開会式では競技を示す50のピクトグラム(絵文字)をパントマイムで演じたパフォーマンスが、外国選手や海外のメディアにも評判になった。
ピクトグラムは1964年の東京五輪のレガシー(遺産)である。世界中から大勢の人が集まるビッグイベントは、わが国では初めてだった。まだ英語を話せる日本人も少ないのに、さまざまな言語のお客さんがやって来る。何カ国語もの案内標識を設置するのは難しい。言葉の不自由を感じさせないためにはどうしたらいいか。考えついたのが絵文字だ。
組織委員会事務局に置かれたデザイン室に気鋭のクリエーターが集まり、シンボルマークからポスター、競技パンフレット、入場券、聖火リレーのトーチなど東京五輪で使われるあらゆるものをデザインした。その一つがピクトグラムで、競技を絵文字にしただけでなく、トイレや食堂、手荷物の一時預かり所といった場所もわかりやすいイラストで表現した。
「共通言語」としてピクトグラムが標準化されたのは東京五輪が初めてである。しかも特筆すべきは「この仕事は社会に還元すべきだ」と著作権を放棄したことだ。以降のオリンピックでも東京に倣ってピクトグラムが作られ、トイレのマークなどは世界各国で使用されている。
東京五輪では通訳をどうするかも難題だった。教育ジャーナリスト、小林哲夫さんの「大学とオリンピック 1912―2020」(中公新書ラクレ)によると、組織委は、競技運営のための通訳は長期的な訓練を必要とすることから比較的時間にゆとりがある大学生に、それ以外は一般公募することにした。
学生通訳は英語とフランス語が対象で、競技別に18の大学に割り振られて、約300人が選ばれた。プレオリンピックや研修合宿で競技の知識も身に付けた。
学生にとって外国人と接して生きた外国語を話せるのは貴重な機会だった。卒業後に国際会議などの同時通訳として活躍した人もいる。こうした人材も大会のレガシーといっていい。
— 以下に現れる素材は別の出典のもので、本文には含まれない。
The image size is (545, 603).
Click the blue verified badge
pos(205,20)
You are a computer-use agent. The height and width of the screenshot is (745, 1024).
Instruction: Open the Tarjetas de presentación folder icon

余談だが、花街の芸者さんも三味線の弾き語りを英仏独語に訳して練習したそうだ。お座敷で披露する機会があったかどうかわからないが。
ちなみに1964年のインバウンド(訪日外国人旅行者)は、オリンピック効果で急増したとはいえ約35万人で、過去最高を記録した2019年の3188万人とは2桁違う。
新型コロナウイルス禍によって1年延期されたTOKYO五輪は、早々に海外からの観光客の受け入れを断念した。大会は連日の熱戦で盛り上がっている。「おもてなし」ができなかったのは残念で仕方ない。